[EXERCISE DESCRIPTION] Reproduce the following commit page on GitLab CI setup documentation word for word, in full.

[SUPPLIED PASSAGE]
^^^^

Commit b7319af9 authored by Lukas Werner's avatar Lukas Werner
Browse files

Added initial end user documentation

parent cf8de2af
## Prerequisites
* HPC account at the RRZE
* SSH key pair for authentification - public key registered with the RRZE, private key for later use
## GitLab configuration
### Setting up authentification
To ensure, that a given repository is entitled to run CI jobs as a given user, a authentification strategy using SSH keys is employed.
Most CI configuration happens in the `.gitlab-ci.yml` file.
However, to make the private SSH key available in the pipeline without exposing it in `.gitlab-ci.yml` a "secret" CI variable needs to be set.
To do so, navigate to `Settings > CI/CD > Variables` on your repositories GitLab page.
Click `Add variable`, use "AUTH_KEY" as `Key` and your SSH private key as `Value` and confirm the dialog.
A second secret variable, your HPC account name, has to be added.

^^^^

[STORED DATA]

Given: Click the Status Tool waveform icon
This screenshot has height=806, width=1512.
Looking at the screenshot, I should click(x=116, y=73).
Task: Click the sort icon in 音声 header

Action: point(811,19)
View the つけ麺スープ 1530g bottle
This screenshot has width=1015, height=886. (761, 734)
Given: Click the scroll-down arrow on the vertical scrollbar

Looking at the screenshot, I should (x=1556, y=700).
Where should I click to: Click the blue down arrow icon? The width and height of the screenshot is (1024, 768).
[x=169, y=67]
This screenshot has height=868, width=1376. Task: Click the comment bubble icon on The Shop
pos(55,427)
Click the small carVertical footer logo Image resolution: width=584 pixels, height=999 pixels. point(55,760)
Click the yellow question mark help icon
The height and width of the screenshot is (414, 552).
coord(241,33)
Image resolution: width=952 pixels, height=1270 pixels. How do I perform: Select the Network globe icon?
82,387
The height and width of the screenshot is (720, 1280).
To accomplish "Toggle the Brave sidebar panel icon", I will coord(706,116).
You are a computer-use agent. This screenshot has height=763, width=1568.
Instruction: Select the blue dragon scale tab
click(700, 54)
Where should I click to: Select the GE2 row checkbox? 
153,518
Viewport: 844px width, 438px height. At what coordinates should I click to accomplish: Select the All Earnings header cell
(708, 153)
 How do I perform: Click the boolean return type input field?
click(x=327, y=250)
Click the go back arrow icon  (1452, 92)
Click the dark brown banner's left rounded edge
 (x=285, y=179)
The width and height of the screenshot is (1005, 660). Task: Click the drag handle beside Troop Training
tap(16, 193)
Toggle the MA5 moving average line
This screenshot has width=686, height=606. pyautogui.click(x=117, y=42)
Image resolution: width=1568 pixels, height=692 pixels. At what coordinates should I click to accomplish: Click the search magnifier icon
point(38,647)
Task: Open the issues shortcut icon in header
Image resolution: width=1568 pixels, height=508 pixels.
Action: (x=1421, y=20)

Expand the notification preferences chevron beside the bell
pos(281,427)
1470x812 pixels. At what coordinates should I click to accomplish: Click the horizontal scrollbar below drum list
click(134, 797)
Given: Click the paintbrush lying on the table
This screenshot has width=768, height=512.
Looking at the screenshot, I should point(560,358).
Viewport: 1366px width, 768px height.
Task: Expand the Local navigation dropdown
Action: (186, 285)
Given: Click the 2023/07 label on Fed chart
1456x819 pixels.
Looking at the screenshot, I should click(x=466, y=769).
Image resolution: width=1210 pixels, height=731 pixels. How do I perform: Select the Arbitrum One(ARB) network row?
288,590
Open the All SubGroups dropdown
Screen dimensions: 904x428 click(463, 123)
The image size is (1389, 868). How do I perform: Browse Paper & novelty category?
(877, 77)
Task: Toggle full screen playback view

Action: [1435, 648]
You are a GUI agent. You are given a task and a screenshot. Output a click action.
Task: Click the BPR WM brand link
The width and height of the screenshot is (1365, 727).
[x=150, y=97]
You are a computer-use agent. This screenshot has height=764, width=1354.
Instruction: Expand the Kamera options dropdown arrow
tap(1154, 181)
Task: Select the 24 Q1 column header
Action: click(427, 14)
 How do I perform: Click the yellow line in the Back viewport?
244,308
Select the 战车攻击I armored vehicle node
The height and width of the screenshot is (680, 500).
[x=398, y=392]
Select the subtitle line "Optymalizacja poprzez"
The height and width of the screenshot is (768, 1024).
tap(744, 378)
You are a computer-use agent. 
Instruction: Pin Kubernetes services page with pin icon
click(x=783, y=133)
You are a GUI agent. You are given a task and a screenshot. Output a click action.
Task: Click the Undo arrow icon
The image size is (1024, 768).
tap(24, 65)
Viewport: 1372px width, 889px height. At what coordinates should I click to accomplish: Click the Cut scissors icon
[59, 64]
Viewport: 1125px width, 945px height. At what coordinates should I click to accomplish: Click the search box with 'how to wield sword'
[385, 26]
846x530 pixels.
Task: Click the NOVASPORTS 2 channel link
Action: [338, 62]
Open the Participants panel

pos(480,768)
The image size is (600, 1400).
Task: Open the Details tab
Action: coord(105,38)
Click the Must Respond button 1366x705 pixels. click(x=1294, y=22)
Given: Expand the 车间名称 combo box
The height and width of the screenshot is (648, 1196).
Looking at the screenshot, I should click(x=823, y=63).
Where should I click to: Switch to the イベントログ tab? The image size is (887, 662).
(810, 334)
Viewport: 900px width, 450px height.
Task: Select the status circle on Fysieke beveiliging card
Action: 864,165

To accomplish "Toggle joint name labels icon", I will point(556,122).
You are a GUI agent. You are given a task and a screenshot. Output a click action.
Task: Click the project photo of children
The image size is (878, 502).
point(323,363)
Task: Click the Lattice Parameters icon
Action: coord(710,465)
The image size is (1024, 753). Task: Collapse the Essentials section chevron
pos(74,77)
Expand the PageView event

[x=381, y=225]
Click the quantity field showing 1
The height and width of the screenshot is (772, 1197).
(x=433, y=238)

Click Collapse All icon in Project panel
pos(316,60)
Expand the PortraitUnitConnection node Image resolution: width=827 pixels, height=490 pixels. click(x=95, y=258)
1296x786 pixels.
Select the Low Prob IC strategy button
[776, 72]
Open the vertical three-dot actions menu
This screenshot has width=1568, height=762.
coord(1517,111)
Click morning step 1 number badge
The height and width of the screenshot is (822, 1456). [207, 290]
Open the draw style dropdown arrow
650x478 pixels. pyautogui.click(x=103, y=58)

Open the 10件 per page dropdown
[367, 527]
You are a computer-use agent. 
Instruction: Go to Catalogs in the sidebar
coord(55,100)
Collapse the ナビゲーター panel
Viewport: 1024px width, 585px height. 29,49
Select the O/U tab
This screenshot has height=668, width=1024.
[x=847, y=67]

^^^^

[RESPONSE TO THE TASK]
Commit b7319af9 authored by Lukas Werner's avatar Lukas Werner
Browse files

Added initial end user documentation

parent cf8de2af
## Prerequisites
* HPC account at the RRZE
* SSH key pair for authentification - public key registered with the RRZE, private key for later use
## GitLab configuration
### Setting up authentification
To ensure, that a given repository is entitled to run CI jobs as a given user, a authentification strategy using SSH keys is employed.
Most CI configuration happens in the `.gitlab-ci.yml` file.
However, to make the private SSH key available in the pipeline without exposing it in `.gitlab-ci.yml` a "secret" CI variable needs to be set.
To do so, navigate to `Settings > CI/CD > Variables` on your repositories GitLab page.
Click `Add variable`, use "AUTH_KEY" as `Key` and your SSH private key as `Value` and confirm the dialog.
A second secret variable, your HPC account name, has to be added.